Segment Start: Input data
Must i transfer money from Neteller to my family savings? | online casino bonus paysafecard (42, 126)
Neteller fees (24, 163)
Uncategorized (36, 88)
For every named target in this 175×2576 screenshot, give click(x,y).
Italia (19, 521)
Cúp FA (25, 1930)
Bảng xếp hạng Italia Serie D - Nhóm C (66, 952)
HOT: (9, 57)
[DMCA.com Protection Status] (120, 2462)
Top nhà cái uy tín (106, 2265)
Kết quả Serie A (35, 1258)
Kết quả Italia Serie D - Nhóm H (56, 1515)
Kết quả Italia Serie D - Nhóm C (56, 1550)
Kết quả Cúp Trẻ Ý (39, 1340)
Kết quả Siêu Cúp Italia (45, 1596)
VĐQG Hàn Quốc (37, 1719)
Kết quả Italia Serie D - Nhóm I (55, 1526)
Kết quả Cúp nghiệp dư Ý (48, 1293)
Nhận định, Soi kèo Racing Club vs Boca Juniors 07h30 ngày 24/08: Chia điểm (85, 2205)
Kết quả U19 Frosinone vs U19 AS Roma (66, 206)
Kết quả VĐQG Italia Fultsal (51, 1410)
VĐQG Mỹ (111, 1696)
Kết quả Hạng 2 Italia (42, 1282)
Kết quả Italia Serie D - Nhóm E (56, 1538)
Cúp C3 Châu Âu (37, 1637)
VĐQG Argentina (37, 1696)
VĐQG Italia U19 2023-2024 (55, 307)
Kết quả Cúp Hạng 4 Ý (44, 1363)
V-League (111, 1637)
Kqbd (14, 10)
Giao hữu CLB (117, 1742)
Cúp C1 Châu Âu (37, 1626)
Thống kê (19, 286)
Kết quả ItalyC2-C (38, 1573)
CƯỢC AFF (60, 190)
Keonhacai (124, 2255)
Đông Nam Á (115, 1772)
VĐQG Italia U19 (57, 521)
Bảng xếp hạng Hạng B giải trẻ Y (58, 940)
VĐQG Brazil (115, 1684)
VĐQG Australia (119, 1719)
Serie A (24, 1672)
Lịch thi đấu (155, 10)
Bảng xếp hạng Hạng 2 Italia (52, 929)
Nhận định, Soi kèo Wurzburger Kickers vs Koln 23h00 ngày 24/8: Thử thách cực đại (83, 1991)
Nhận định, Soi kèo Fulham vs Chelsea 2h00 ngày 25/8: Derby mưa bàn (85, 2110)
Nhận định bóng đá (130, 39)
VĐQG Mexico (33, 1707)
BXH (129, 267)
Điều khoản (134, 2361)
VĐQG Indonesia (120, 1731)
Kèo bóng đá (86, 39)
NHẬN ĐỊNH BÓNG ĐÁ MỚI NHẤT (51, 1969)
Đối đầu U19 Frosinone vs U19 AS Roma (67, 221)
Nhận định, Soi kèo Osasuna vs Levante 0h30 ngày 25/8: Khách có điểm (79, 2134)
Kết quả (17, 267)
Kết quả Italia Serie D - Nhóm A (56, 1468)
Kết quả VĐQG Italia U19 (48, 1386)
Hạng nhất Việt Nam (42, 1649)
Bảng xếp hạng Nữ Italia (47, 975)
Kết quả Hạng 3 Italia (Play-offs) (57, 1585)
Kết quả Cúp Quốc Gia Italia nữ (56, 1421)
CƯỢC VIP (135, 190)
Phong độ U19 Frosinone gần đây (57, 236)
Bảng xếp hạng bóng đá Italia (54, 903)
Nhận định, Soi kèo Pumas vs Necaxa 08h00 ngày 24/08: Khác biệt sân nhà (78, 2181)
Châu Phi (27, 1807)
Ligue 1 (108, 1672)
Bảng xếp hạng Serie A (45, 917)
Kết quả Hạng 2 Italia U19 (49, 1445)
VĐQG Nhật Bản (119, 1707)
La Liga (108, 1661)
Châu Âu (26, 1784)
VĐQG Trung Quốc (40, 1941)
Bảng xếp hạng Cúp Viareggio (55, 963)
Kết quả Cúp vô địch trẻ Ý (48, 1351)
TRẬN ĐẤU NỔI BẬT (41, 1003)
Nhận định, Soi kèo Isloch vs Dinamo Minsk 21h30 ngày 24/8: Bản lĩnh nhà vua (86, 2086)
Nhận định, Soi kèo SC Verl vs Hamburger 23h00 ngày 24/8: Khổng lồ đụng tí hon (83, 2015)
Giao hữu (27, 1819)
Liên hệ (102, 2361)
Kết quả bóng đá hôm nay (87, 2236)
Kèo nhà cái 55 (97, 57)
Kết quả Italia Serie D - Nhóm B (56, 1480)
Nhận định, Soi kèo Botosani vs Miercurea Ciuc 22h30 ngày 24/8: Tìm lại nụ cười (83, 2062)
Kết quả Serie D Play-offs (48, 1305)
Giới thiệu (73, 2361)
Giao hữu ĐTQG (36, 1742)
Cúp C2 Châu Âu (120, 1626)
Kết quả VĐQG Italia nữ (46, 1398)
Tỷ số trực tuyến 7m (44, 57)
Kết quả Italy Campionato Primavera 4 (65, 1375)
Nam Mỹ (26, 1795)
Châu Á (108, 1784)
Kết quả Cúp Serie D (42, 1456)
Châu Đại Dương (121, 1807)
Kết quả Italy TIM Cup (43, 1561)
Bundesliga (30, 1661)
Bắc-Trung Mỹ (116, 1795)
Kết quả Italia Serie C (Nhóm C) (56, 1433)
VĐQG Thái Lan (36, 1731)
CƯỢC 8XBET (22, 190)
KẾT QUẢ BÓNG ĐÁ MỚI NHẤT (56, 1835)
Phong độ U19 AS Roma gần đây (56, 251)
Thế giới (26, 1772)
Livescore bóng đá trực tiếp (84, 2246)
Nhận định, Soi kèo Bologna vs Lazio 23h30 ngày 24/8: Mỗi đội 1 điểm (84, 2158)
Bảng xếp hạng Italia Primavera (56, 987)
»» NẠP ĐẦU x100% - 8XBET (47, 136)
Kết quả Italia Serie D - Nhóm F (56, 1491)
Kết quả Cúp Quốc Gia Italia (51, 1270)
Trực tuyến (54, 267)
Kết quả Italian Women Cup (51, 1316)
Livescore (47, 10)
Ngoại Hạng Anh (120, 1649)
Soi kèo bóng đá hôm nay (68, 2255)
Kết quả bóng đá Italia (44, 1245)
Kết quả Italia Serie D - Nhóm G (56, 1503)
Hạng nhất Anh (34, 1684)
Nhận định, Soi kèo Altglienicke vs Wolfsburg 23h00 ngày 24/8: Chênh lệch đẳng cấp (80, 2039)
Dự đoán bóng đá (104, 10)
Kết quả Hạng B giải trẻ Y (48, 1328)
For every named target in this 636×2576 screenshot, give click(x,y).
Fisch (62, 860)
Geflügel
Segment End: Input data
**What the task requires:** Lines of the data above that include the string "Play" must each be copied.

**Answer area:**
Kết quả Hạng 3 Italia (Play-offs) (57, 1585)
Kết quả Serie D Play-offs (48, 1305)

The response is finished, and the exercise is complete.